25. Animal according to claim 24, wherein it is a fish.

26. A mutant G protein of viral haemorrhagic septicaemia virus (VHSV) encoded by a mutant G gene according to claim 1.

27. Mutant G protein according to claim 26, selected from a mutant pG with the P65A mutation; a mutant pG with the P79A mutation; a mutant pG with the I82S mutation; a mutant pG with the L85S mutation; a mutant pG with the P86A mutation; a mutant pG with the P86AG98A mutation; a mutant pG with the A96E mutation; a mutant pG with the G98A mutation; a mutant pG with the G98AH99S mutation; a mutant pG with the R103A mutation; a mutant pG with the R107A mutation; a mutant pG with the F11K mutation; a mutant pG with the T135E mutation; a mutant pG with the F147K mutation; a mutant pG with the P148K mutation; and a mutant pG with the W154K mutation.

28. A host cell comprising a mutant G gene according to claim 1.

29. Host cell according to claim 28, wherein it is a eukaryotic cell.

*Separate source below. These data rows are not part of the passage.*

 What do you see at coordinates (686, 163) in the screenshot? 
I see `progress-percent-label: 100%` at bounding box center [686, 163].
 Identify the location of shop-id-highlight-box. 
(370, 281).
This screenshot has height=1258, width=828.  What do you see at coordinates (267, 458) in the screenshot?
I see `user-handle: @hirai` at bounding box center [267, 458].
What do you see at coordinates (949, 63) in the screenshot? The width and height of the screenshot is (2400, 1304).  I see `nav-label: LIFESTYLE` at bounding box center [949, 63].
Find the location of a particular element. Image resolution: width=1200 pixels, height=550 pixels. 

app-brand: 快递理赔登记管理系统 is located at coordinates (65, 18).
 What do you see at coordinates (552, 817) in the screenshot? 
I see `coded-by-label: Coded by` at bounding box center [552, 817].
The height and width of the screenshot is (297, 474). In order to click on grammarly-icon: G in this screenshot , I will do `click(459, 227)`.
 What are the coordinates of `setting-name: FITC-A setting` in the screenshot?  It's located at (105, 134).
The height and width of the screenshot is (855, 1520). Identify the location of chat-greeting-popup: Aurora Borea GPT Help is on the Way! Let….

30. Host cell according to claim 29, wherein it is a cell belonging to the EPC (Epithelioma Papullosum cyprisi) cell line.

31. A method for producing a mutant G protein of viral haemorrhagic septicaemia virus (VHSV) that consists of culturing a host cell according to claim 28, which comprises a mutant G gene, under conditions that allow the expression of said gene.

32. Method according to claim 31, which also consists of removing the mutant G protein produced from the culture medium.